For the word "green", search the records and show each line in which it occurs.

Collected data:
>>
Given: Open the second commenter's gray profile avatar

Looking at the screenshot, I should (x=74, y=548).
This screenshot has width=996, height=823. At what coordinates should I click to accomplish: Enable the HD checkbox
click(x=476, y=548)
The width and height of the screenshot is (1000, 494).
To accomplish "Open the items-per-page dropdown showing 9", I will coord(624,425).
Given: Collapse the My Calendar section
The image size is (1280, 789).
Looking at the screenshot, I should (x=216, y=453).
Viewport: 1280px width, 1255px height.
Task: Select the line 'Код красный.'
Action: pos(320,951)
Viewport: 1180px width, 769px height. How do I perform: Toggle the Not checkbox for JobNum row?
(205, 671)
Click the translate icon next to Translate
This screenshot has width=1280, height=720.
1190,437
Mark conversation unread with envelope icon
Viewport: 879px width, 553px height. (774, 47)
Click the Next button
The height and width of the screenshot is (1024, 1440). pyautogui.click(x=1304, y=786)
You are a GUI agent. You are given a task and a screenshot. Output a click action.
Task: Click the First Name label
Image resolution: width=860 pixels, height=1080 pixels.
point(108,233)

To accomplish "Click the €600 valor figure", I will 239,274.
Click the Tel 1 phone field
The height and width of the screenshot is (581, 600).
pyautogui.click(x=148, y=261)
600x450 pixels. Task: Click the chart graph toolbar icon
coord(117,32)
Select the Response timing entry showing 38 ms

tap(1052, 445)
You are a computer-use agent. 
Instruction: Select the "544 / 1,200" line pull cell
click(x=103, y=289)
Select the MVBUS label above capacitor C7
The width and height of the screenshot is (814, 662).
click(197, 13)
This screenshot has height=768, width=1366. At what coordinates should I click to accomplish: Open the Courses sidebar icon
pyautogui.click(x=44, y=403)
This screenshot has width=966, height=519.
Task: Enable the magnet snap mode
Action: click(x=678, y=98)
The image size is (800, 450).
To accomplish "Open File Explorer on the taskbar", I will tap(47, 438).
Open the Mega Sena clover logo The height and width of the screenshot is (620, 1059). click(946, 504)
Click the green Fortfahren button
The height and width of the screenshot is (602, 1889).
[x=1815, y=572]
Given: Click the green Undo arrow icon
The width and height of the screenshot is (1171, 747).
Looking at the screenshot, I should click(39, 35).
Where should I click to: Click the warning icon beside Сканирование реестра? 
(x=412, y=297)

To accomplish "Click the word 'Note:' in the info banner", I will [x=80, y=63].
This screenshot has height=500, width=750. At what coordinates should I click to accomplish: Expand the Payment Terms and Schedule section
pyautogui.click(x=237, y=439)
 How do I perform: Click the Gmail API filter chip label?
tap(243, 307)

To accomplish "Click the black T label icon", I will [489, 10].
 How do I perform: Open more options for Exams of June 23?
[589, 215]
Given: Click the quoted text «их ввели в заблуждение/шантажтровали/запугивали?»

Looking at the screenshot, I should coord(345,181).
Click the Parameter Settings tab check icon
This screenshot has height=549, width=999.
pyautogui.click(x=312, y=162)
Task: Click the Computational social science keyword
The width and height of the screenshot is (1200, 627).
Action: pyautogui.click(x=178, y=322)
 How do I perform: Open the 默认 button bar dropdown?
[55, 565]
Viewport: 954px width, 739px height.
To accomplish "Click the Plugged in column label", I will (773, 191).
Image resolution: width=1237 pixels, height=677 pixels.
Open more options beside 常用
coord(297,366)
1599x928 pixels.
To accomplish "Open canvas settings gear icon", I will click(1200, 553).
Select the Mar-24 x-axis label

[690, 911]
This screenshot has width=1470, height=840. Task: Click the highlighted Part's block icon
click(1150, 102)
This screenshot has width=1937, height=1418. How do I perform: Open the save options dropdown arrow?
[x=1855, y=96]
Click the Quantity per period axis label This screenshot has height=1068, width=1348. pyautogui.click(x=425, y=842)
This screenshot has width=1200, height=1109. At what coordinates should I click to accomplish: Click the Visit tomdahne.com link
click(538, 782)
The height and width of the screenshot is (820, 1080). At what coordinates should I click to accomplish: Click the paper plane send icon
<<
* EXERCISE ANSWER *
Click the green Fortfahren button
Given: Click the green Undo arrow icon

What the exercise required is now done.